The king and his daughter (the people supposedly interested in freeing her) gagged her, hauled her off, and even dismissed her own view of the matter out of hand without any interest in hearing what she had to say. What more effective way to tell someone, and a woman at that, “You have no agency”?

As Naofumi ultimately acknowledges, both he and they only saw Raphtalia as a tool, that is, as a thing rather than a person.

The same motif appears again when the heroes of the Sword and the Bow point out that someone interfered in the duel. When asked why none of the people spoke up about it, the two heroes revealed that the king had ordered the people not to. He forced them to be silent, just like Raphtalia. To him, they are all just tools as well.

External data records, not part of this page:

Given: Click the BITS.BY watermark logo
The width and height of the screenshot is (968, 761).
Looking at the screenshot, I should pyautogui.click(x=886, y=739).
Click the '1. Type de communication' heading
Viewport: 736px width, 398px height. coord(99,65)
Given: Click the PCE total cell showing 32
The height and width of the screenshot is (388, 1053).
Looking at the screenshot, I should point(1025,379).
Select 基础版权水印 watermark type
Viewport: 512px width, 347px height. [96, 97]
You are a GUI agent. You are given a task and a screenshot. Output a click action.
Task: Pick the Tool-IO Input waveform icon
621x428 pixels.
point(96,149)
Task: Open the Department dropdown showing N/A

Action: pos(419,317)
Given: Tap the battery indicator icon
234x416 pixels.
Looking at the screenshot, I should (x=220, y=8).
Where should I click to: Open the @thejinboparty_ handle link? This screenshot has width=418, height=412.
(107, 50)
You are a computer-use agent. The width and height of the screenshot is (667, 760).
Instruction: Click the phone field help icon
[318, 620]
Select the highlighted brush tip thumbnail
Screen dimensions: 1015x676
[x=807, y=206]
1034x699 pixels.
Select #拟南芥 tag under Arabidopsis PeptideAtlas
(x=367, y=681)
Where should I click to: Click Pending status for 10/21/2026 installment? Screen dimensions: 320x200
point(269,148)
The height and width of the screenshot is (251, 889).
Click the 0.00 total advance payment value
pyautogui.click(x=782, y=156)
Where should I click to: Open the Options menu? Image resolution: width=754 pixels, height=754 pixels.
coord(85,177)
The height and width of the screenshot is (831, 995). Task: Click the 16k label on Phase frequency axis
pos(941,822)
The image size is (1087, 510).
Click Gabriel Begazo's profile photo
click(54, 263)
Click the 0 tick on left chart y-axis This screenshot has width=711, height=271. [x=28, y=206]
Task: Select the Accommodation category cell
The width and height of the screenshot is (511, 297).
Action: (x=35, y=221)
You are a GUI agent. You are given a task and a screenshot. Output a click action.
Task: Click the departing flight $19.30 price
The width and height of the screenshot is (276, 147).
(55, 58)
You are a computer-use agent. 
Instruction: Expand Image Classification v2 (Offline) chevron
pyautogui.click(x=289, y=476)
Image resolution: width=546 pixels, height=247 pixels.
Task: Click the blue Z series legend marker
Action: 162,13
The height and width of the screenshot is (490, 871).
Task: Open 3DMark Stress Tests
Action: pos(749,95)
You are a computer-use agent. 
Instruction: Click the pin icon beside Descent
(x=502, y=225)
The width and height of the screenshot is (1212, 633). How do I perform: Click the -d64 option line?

Is this what passes for freedom in this country? Because it doesn’t look very free.

It doesn’t matter whether they are called slaves or not. It doesn’t even matter if they have some limited choice over things like what they can eat. (As a slave, Raphtalia also was given that choice.) If the choice to say what you wish only exists at the will of another, you’re a slave.

In the ethical tradition I grew up in, we used two Latin words to make this distinction: uti “to use” and frui “to enjoy”. We are supposed to use things, and enjoy people. “Enjoy” here has the sense of the pleasure that comes from, say, watching your child learn and grow, or having a delightful conversation with a friend over a beer (or the beverage of your choice; I won’t judge), or playing sports with your team. (This last example is rather Shonen-like!)

In short, frui is the enjoyment that we get from the Other as other. It’s the pleasure found in someone because they are different from you.

Hatred, discrimination, and everything that goes along with them don’t arise merely because people are different; the problem appears when we try to make what is Other into what is Not-Other, to reduce it to our own identity. By seeking to extend our identity to another, we’re trying to turn them into tools for our own will. Things to be used.

So both Naofumi and the king had it backwards. The difference is that Naofumi finally saw his error and changed course. So I’m really hoping he and the free Raphtalia can develop a new appreciation of, and enjoyment of, each other.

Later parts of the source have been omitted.